[lbo-talk] cushy life/strict equality

Bill Bartlett billbartlett at dodo.com.au
Wed Jan 26 14:02:04 PST 2005


At 9:10 AM -0800 26/1/05, andie nachgeborenen wrote:


>OK, here;s the bite. You don't want unequal wealth
>because you don't want unequal power. But the question
>of what kind of wealth translates into power is an
>empirical one. As I have already ponted out, there are
>people who are fabulously wealthy but have no power --
>actors like Harrison Ford, atheletes like Sammy Sosa,
>authors like Stephen King. So not all wealth means bad
>inequalities of power. You deny this below, saying
>that people like this have "potential" power -- this
>is what happens when you forget the ABC's of Marxism.
>Can we remember the expression "Ownership of the means
>of production"?

You're missing the point. It isn't the unequal incomes that a market system of reward for work which are the main problem, but simply the fact that this makes it necessary for some people to have power to enforce it. It is inevitable that this power will be corrupted and abused.


> > For you resentment of
>> free-riders trumps resentment of inequality. Why is
>> that?
>
>Because I think it is a social and psychological fact
>that resentment of (material) inequality is weak but
>resentment of goof-offs is intense and bitter.

Resentment of bosses is also natural. And gives rise to just as big a problem of inefficiencies.


>Why is concern
>> for eliminating
>> inequality somehow second to your concern that some
>> people need an
>> additional reward for their work?
>
>Because I don't care about material inequality as
>such. It doesn't bother me. I do care about material
>inadequacy -- everyone should have enough. I do care
>about inequalities of power -- no one should have too
>much, that being enough to give you disproportionate
>power. But why do you care if someone else has more
>than you do if you have enougha nd they don't have too
>much?

The basis of economic power is the connection between work and income. This is what gives your boss power over you. This is what creates the potential for bosses, or even workmates, to sexually exploit workers, amongst many other forms of abuse. Take away that social link between needs and work and a great many ills of society are made impossible.

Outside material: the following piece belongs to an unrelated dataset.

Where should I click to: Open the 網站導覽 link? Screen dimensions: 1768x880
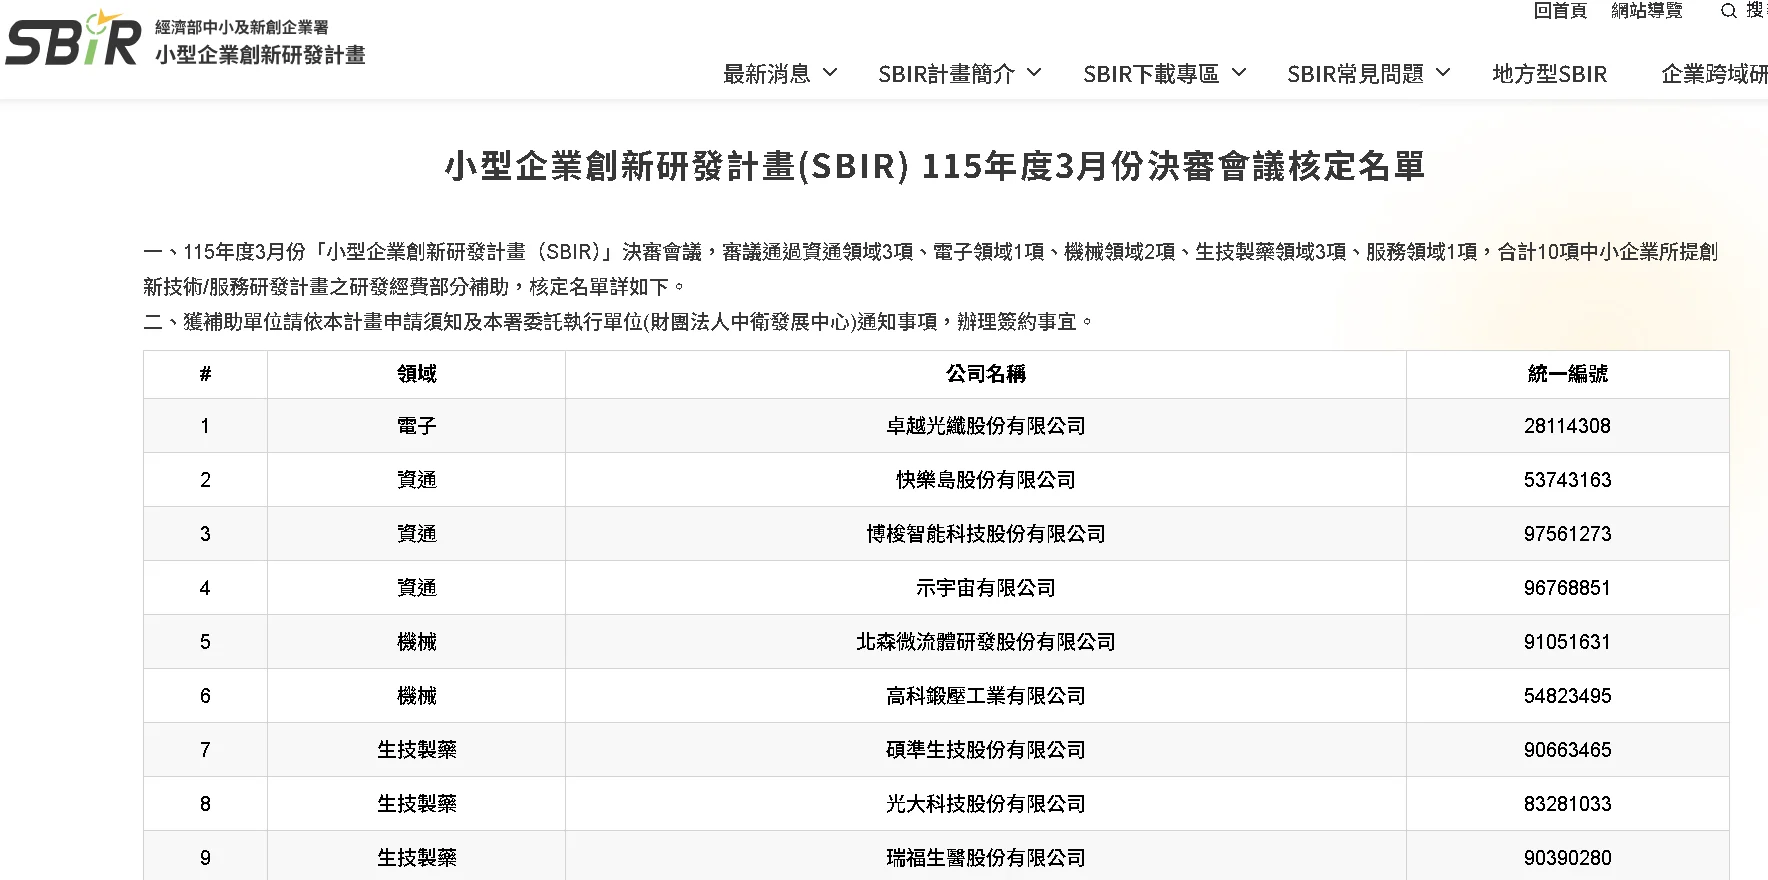point(1647,11)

Retain that link and most people remain economically subservient and dependent. If you care about inequalities of power more than you care about a minority of "goof-offs", then you have to accept that universal freedom cannot be realised in any system where the link between work and income is maintained.

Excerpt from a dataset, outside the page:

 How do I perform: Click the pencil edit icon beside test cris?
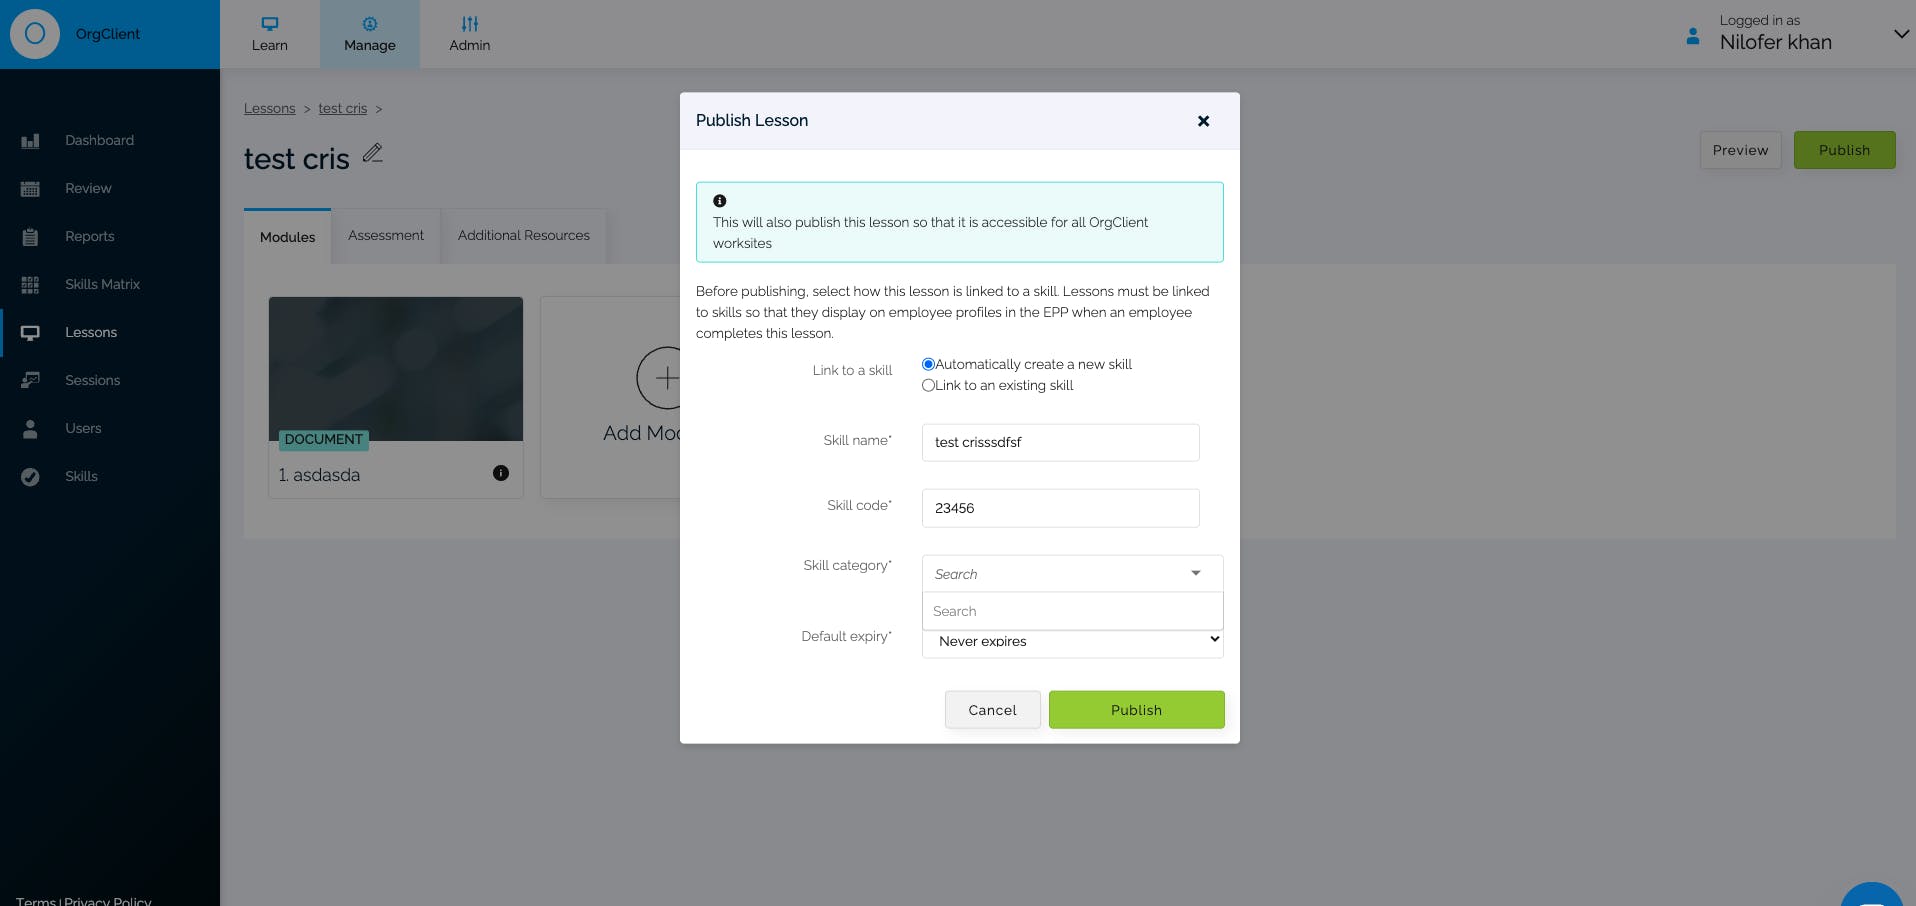(372, 153)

>I don't think we should base our hopes for a new
>society on highly optimistic ideas about how human
>nature might be if things were different

As I have already demonstrated, there is nothing "optimistic" about the notion that people do not require coercion to contribute to society. Even under the perverse anti-social capitalist system, huge numbers of people freely volunteer their labour. Sometimes on top of having to work for a living.


>. In
>particular, if we totally discontecct reward from
>contribution, if I get the same whether I contribute
>my all or nothing at all, I think there are a lot of
>people who would contribute nothing. Under any
>circumstances.

But those who do work will do so voluntarily. It is a proven fact of human nature that free labour is enormously more productive than coerced labour. Never mind the enormous efficiency gains of doing away with the need to administer and supervise the system of incentives, rewards and punishments for workers. Which, if you stop to think about it, is a truly enormous enterprise, consuming anything up to 75% of all labour in capitalist society.


> You have to see others "punished"
>> or at least denied
>> maximum freedom for their laziness as an incentive
>> for you to provide? I
>> doubt these things are true but you write as if you
>> believe them.
>
>Punished is the wrong word -- it's not harm imposed
>for bad conduct to get less because you don't
>contribute as much. And yes, I think it's socially
>necessary for the lazy to be denied the freedom to
>goof off at my expense. This both to get more goods
>for all to have and to avoid resentment that would
>eestabilize society.

It will not get more goods and those who suffer from resentment should be given psychiatric help to overcome their problem. Rather than structuring the whole of society around their psychosis.


>Well, I'm a Calvinist workaholic, a character type of
>which you disapprove. But we know that free rider
>problems are real and pervasive. Why do you persist in
>think that if you turn everything into a public good
>that we don't have public goods problems?

It isn't a problem except in the heads of people habituated to the present system.